Las pastas con provenzal parecen una receta de tres ingredientes, y en buena medida lo son. Pero el plato no se define por el condimento: se define por el punto en el que sacás el fideo del agua y por lo que hacés con el aceite en los treinta segundos siguientes. Si esas dos salen, la provenzal es un cierre. Si no, no salva nada.
El fracaso típico se reconoce en el plato: los fideos por un lado y, en el fondo, un charco de aceite con el verde del perejil flotando arriba. No es falta de condimento ni exceso de aceite: es una salsa que nunca se armó, aceite y agua que estuvieron juntos en la sartén sin llegar a mezclarse.
Lo que sigue está ordenado alrededor de esos dos problemas. Primero el punto del fideo, que el paquete no puede decirte. Después la emulsión, que es lo único de esta receta que se parece a una técnica. Y recién al final la Mezcla para Provenzal, que entra con el fuego ya apagado.

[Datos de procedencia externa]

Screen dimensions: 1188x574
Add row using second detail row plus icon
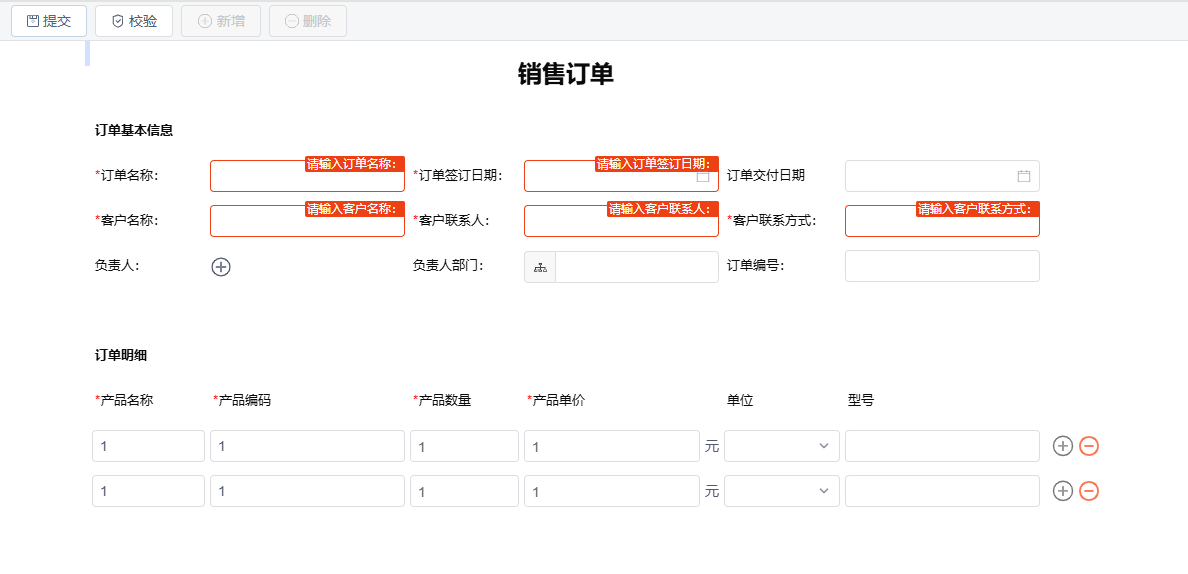1063,491
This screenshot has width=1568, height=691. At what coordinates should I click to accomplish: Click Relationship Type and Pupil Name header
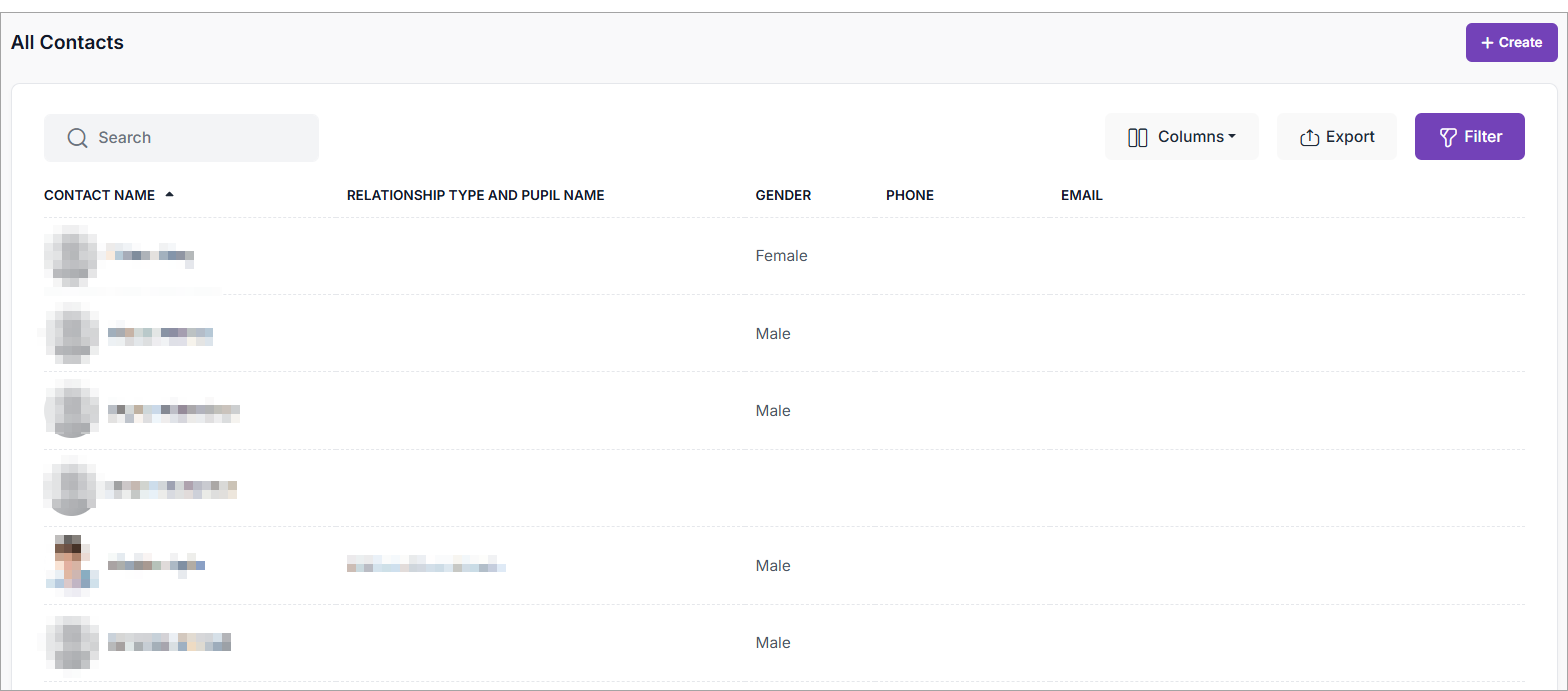click(475, 196)
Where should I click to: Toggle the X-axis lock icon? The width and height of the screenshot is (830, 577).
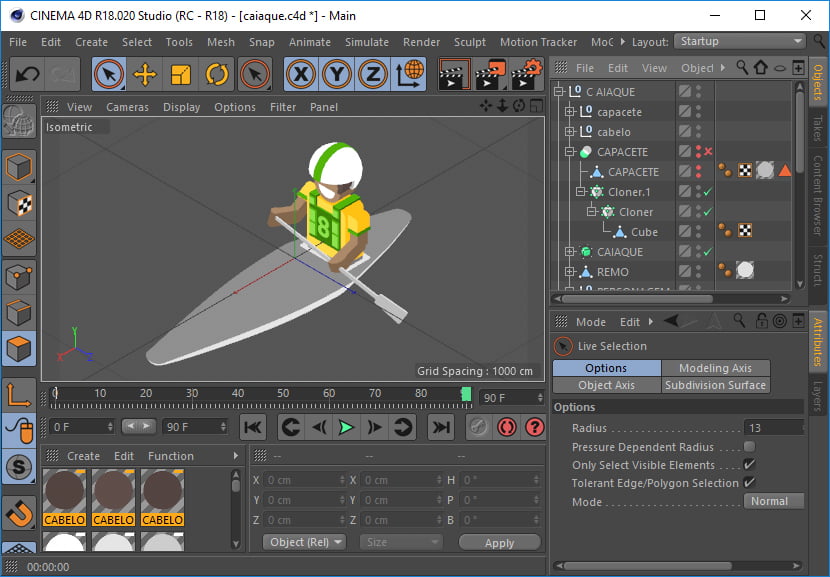[x=301, y=74]
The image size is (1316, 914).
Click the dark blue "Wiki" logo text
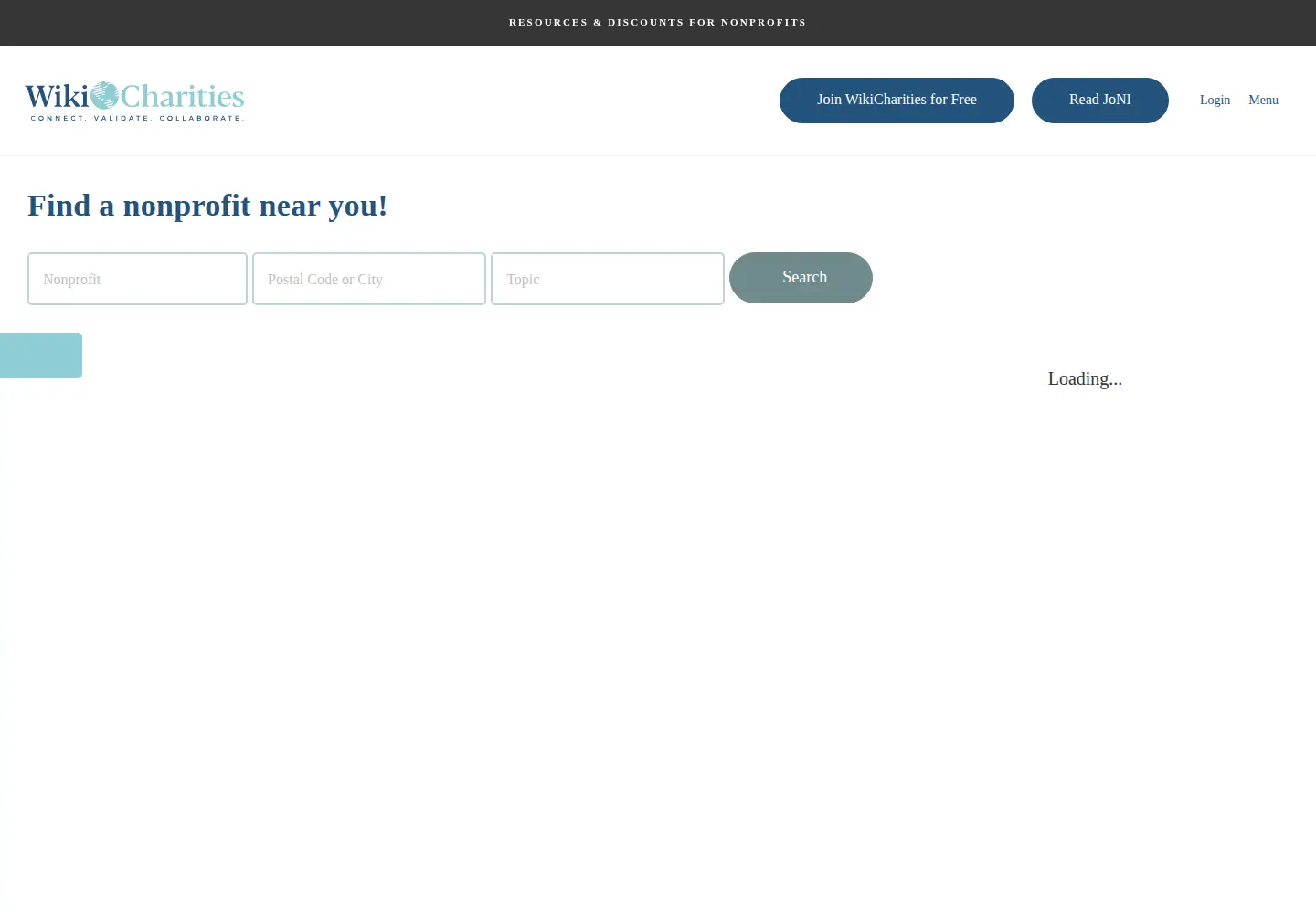(x=57, y=96)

El antepasado directo de este plato es napolitano y se llama aglio e olio: spaghetti, aceite de oliva, ajo y algo de ají, hecho con lo que quedaba en la alacena. Es la receta de recurso de la cocina italiana, y muchas versiones llevan perejil al final.
La inmigración italiana que llegó al Río de la Plata entre fines del siglo XIX y mediados del XX lo trajo junto con el resto del repertorio de pastas. Acá la combinación de ajo y perejil terminó fijándose con un nombre propio y a la vez ajeno: provenzal. Viene de la Provenza francesa, pero la versión argentina se quedó solo con esos dos ingredientes y dejó afuera las anchoas y las aceitunas.
El paso siguiente fue el sobre: cuando el ajo y el perejil pasaron a conseguirse secos y ya proporcionados, un plato que dependía de tener verdulería abierta pasó a depender solo de tener fideos.